* **Description of the task**: Starting at the line that holds "Aceitar [button] (646, 2548)", restate every line word for word up to and including the last one in the listing below, and omit all pictures.

* **Dataset content**:
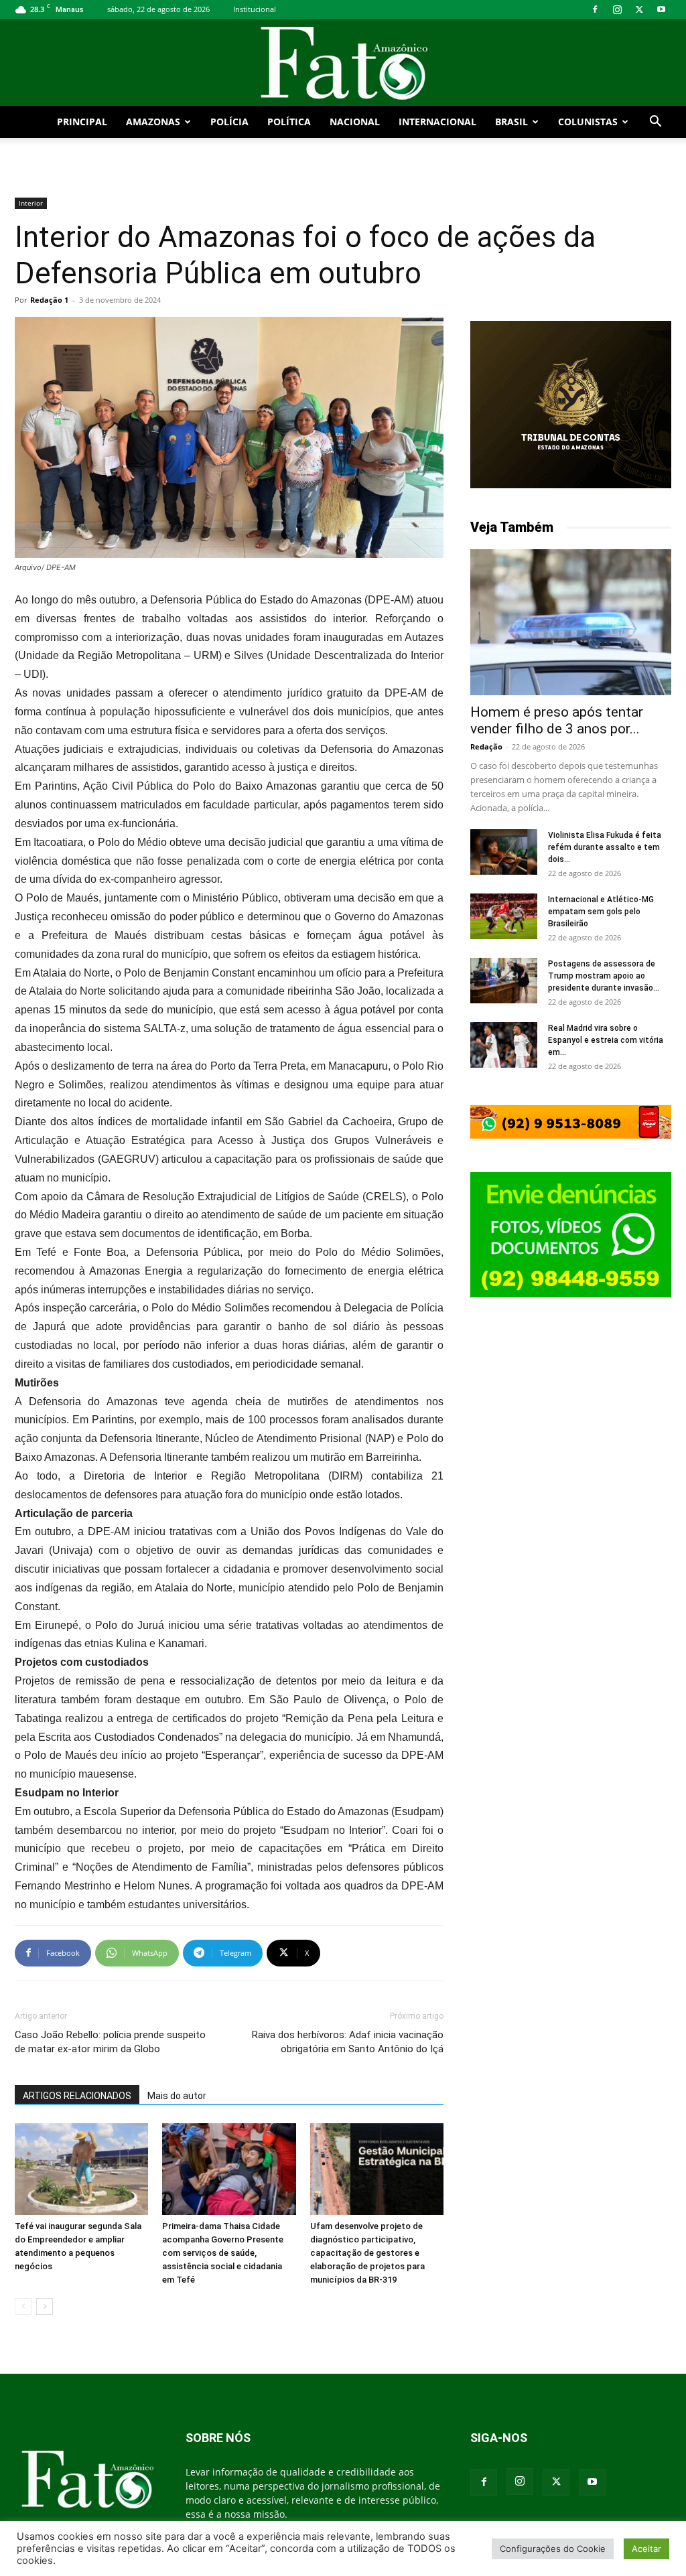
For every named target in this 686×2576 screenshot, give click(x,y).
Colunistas (588, 121)
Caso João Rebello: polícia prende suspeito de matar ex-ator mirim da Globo (110, 2042)
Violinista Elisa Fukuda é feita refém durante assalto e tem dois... (604, 847)
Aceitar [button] (646, 2548)
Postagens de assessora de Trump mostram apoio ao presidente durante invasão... (603, 976)
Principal (82, 121)
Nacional (355, 121)
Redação (486, 746)
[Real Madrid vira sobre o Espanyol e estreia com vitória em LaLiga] (503, 1045)
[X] (639, 9)
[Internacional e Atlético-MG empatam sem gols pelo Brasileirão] (503, 916)
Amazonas (153, 121)
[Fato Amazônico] (343, 63)
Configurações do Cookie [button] (553, 2548)
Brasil (511, 121)
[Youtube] (661, 9)
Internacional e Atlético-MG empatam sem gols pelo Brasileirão (601, 911)
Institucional (254, 9)
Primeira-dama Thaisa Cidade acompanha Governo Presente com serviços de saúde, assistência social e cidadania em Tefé (222, 2253)
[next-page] (44, 2306)
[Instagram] (617, 9)
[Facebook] (595, 9)
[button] (655, 123)
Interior (31, 203)
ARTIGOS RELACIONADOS (77, 2095)
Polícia (229, 121)
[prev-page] (23, 2306)
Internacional (437, 121)
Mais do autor (176, 2095)
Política (289, 121)
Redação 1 (49, 300)
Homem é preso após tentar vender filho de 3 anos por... (556, 720)
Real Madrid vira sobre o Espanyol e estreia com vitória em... (605, 1040)
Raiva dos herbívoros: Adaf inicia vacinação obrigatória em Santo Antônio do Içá (347, 2042)
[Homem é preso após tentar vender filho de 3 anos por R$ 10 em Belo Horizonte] (570, 622)
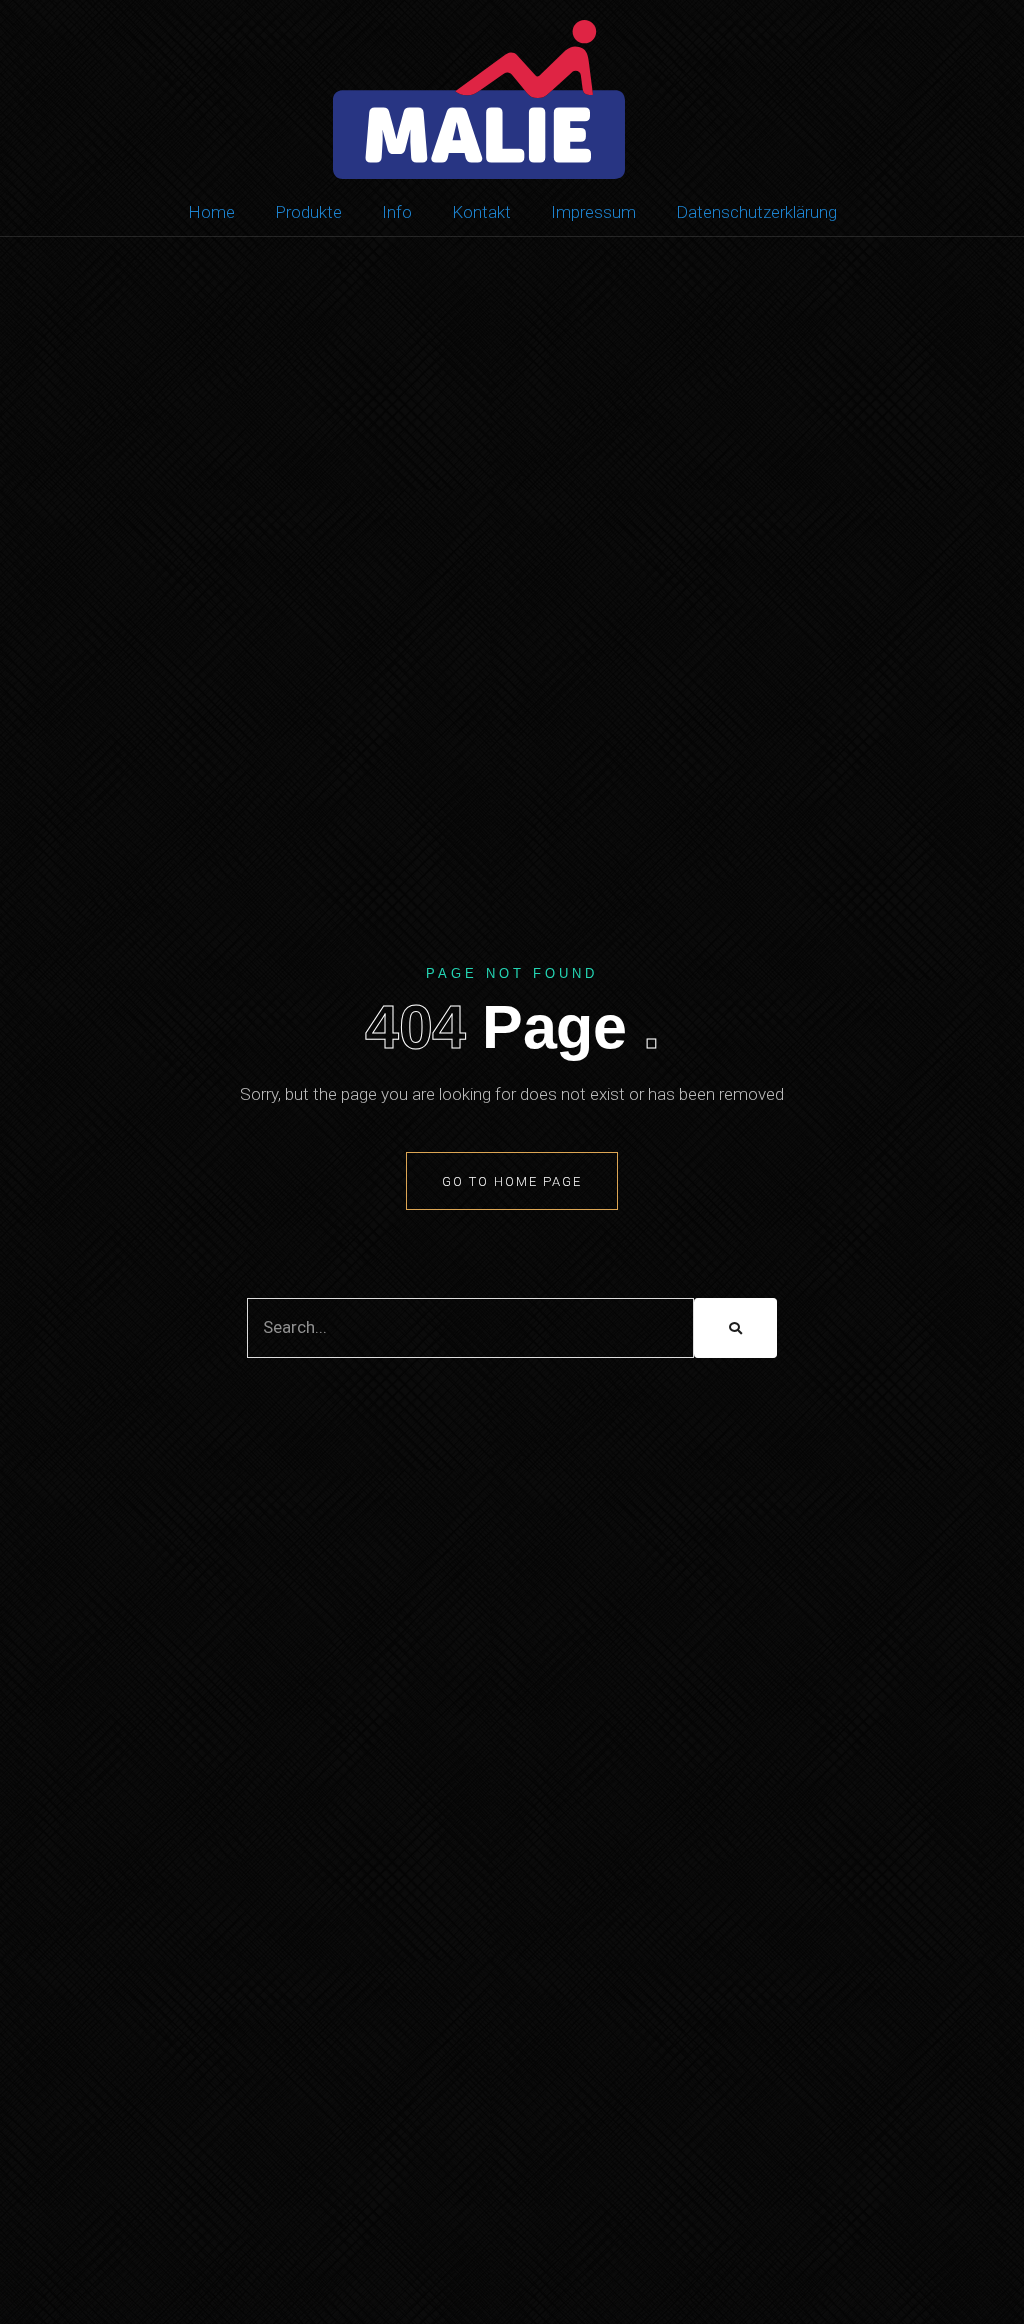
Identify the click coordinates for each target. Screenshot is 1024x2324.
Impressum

* **The answer**:
Aceitar [button] (646, 2548)
Postagens de assessora de Trump mostram apoio ao presidente durante invasão... (603, 976)
Principal (82, 121)
Nacional (355, 121)
Redação (486, 746)
[Real Madrid vira sobre o Espanyol e estreia com vitória em LaLiga] (503, 1045)
[X] (639, 9)
[Internacional e Atlético-MG empatam sem gols pelo Brasileirão] (503, 916)
Amazonas (153, 121)
[Fato Amazônico] (343, 63)
Configurações do Cookie [button] (553, 2548)
Brasil (511, 121)
[Youtube] (661, 9)
Internacional e Atlético-MG empatam sem gols pelo Brasileirão (601, 911)
Institucional (254, 9)
Primeira-dama Thaisa Cidade acompanha Governo Presente com serviços de saúde, assistência social e cidadania em Tefé (222, 2253)
[next-page] (44, 2306)
[Instagram] (617, 9)
[Facebook] (595, 9)
[button] (655, 123)
Interior (31, 203)
ARTIGOS RELACIONADOS (77, 2095)
Polícia (229, 121)
[prev-page] (23, 2306)
Internacional (437, 121)
Mais do autor (176, 2095)
Política (289, 121)
Redação 1 (49, 300)
Homem é preso após tentar vender filho de 3 anos por... (556, 720)
Real Madrid vira sobre o Espanyol e estreia com vitória em... (605, 1040)
Raiva dos herbívoros: Adaf inicia vacinação obrigatória em Santo Antônio do Içá (347, 2042)
[Homem é preso após tentar vender filho de 3 anos por R$ 10 em Belo Horizonte] (570, 622)
Identify the click coordinates for each target. Screenshot is 1024x2324.
Impressum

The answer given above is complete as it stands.